• TASK 1:
Rewrite the stretch of the game reviews from "Conspiracy Theory: Freedom" through "me fake-cough again).", changing "judge" to "referee".
• TASK 2:
In the game reviews, what is the name of the once-frozen city of magic where Frostgrave takes place?

Conspiracy Theory: Freedom from Information
Steve Jackson Games, $30, 3+ Players, Ages: 13+
Conspiracy Theory is Steve Jackson’s paranoid answer to black and white card games (*cough* Cards Against Humanity *cough*). As with similar games, a rotating judge chooses a black card with a statement and 1 or 2 missing words on it and players use words from their white-card hand to try and cleverly, creatively, hysterically complete the phrase. The judge for that turn votes on who had the best response. Conspiracy adds a third deck to the mix, a red deck. The red deck, which the judge can pick from, has themes for the responses (funny, serious, insane, etc). Adding this wrinkle makes coming up with worthy responses more challenging. The rules sheet points out that the 500+ cards in this deck can be incorporated into similar games (don’t make me fake-cough again).


Tiki Topple
Gamewright, $14, 2-4 players, Ages: 10+
If you’ve noticed, this month has something of a theme: casual games. One of the companies that rules in the casual/party game space is Gamewright. They know how to make games that are easy to learn, exciting and fun to play, and they produce games that are beautifully illustrated and produced and cleverly marketed. The latest in this party game fare is Tiki Topple, a simple abstract strategy game with a Polynesian flare. 2-4 players try and “stack” (despite “topple” in the title, you build your tiki totem horizontally) their tiki idols in a sequence as it is indicated on a secret card that each player draws. Additional drawn cards indicate what moves players can make to try and arrange their tikis at the top of the totem in the sequence indicated on their secret card. Players do this while trying to avoid Tiki Topple (a card that sends their idol to the bottom) or Tiki Toast, a card that destroys your tiki outright. And that’s basically it. This is a great game to play with people who aren’t gamers and might be intimidated by a more complicated rule set or longer games. The little plastic tiki idols and all of the game’s components are lovely and add to the ambience. Mai Thais, Fog Cutters, and Navy Grog optional.

Frostgrave: Maze of Malcor
Osprey Games, $20, 2-8 players, Ages: 12+
Maze of Malcor is a substantial expansion to Frostgrave, the hit fantasy skirmish game of battling wizards and their warbands fighting over magical items and treasure amongst the thawing ruins of Felstad, a once-frozen city of magic. Maze of Malcor contains rules tweaks and clarifications, an adventure setting in the Collegium of Artistry/Maze of Malcor, a lauded magical school before the fall of the city, and 5 new magical schools, known as The Pentangle. You don’t actually play these schools, but your wizards can cast spells from them. As always, the supplement also includes new treasure and new additions to the growing Frostgrave bestiary. For those who got The Grimoire spell deck I wrote about in June, this book explains all of the spells included there that are from The Pentangle schools.

• DATA SUPPLIED:
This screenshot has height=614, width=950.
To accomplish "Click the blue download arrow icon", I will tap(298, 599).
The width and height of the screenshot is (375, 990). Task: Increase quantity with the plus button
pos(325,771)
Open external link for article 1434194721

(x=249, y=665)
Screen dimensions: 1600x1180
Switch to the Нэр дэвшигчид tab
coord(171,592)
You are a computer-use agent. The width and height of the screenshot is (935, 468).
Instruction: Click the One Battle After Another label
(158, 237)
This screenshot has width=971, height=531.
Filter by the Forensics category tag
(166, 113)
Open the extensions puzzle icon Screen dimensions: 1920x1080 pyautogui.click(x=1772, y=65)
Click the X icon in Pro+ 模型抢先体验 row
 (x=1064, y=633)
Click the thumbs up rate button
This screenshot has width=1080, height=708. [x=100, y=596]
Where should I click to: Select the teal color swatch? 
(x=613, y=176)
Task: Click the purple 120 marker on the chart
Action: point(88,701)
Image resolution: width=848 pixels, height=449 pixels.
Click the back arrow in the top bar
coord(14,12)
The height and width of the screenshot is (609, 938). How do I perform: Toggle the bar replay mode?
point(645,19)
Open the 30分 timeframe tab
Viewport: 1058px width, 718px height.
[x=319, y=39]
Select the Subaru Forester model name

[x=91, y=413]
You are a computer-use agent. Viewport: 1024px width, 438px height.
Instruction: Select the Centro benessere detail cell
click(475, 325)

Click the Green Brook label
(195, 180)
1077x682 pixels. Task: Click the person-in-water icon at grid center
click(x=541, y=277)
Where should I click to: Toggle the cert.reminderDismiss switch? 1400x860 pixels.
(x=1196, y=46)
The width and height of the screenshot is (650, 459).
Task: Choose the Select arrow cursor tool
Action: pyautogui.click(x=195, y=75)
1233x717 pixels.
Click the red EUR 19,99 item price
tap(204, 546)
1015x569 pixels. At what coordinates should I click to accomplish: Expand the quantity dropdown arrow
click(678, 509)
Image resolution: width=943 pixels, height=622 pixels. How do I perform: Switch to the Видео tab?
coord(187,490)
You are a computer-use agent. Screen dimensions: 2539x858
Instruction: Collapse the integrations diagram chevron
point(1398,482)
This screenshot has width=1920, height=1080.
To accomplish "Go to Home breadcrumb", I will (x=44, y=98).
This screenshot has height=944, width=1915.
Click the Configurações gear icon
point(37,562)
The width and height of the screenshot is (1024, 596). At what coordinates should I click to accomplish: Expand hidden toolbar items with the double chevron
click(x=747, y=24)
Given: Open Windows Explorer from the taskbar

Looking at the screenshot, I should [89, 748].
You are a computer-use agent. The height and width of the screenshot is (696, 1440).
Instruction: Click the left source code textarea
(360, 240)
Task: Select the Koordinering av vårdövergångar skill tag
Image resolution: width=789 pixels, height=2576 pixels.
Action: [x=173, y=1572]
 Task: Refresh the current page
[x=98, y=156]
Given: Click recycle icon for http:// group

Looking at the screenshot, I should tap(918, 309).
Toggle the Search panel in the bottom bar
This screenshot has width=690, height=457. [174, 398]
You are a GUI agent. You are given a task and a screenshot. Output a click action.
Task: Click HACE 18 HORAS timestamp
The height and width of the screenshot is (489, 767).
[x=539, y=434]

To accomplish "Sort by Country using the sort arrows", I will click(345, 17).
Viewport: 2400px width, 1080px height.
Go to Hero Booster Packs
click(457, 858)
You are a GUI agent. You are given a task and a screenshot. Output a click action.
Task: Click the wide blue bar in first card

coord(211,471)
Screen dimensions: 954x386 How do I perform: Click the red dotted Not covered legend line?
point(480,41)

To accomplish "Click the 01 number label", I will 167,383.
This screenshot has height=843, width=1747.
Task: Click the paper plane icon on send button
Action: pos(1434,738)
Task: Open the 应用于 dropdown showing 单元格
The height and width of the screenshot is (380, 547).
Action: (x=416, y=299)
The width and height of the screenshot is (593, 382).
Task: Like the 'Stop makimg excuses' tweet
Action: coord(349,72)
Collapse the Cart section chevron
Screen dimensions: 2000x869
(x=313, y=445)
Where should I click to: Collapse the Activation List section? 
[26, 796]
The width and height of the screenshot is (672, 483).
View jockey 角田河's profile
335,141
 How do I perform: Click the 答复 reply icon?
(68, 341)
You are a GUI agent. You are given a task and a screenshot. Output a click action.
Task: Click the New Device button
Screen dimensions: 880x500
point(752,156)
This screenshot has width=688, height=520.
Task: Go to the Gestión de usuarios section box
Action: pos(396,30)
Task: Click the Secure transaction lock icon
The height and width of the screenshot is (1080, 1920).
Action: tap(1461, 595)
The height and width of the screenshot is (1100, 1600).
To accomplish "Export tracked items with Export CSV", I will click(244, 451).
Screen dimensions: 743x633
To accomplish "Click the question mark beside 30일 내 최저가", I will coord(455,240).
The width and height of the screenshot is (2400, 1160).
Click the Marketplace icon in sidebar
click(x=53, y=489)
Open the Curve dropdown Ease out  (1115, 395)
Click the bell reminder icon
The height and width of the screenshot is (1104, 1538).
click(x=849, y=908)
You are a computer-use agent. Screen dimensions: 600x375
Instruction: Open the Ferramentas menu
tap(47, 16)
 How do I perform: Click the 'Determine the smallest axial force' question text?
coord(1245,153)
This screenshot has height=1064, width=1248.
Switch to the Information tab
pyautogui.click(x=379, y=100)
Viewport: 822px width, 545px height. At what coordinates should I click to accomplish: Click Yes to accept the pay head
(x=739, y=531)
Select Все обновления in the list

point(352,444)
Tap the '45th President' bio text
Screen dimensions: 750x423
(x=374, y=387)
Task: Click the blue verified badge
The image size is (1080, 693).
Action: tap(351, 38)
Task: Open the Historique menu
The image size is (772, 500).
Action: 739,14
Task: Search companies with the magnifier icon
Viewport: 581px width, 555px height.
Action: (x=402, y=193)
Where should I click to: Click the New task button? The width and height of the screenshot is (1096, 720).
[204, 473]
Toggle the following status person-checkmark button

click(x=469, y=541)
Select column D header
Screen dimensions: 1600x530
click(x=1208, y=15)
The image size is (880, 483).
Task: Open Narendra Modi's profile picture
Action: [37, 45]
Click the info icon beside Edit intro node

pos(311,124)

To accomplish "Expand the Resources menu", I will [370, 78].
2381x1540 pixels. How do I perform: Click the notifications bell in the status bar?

• EXERCISE ANSWER 1:
Conspiracy Theory: Freedom from Information
Steve Jackson Games, $30, 3+ Players, Ages: 13+
Conspiracy Theory is Steve Jackson’s paranoid answer to black and white card games (*cough* Cards Against Humanity *cough*). As with similar games, a rotating referee chooses a black card with a statement and 1 or 2 missing words on it and players use words from their white-card hand to try and cleverly, creatively, hysterically complete the phrase. The referee for that turn votes on who had the best response. Conspiracy adds a third deck to the mix, a red deck. The red deck, which the referee can pick from, has themes for the responses (funny, serious, insane, etc). Adding this wrinkle makes coming up with worthy responses more challenging. The rules sheet points out that the 500+ cards in this deck can be incorporated into similar games (don’t make me fake-cough again).

• EXERCISE ANSWER 2:
Felstad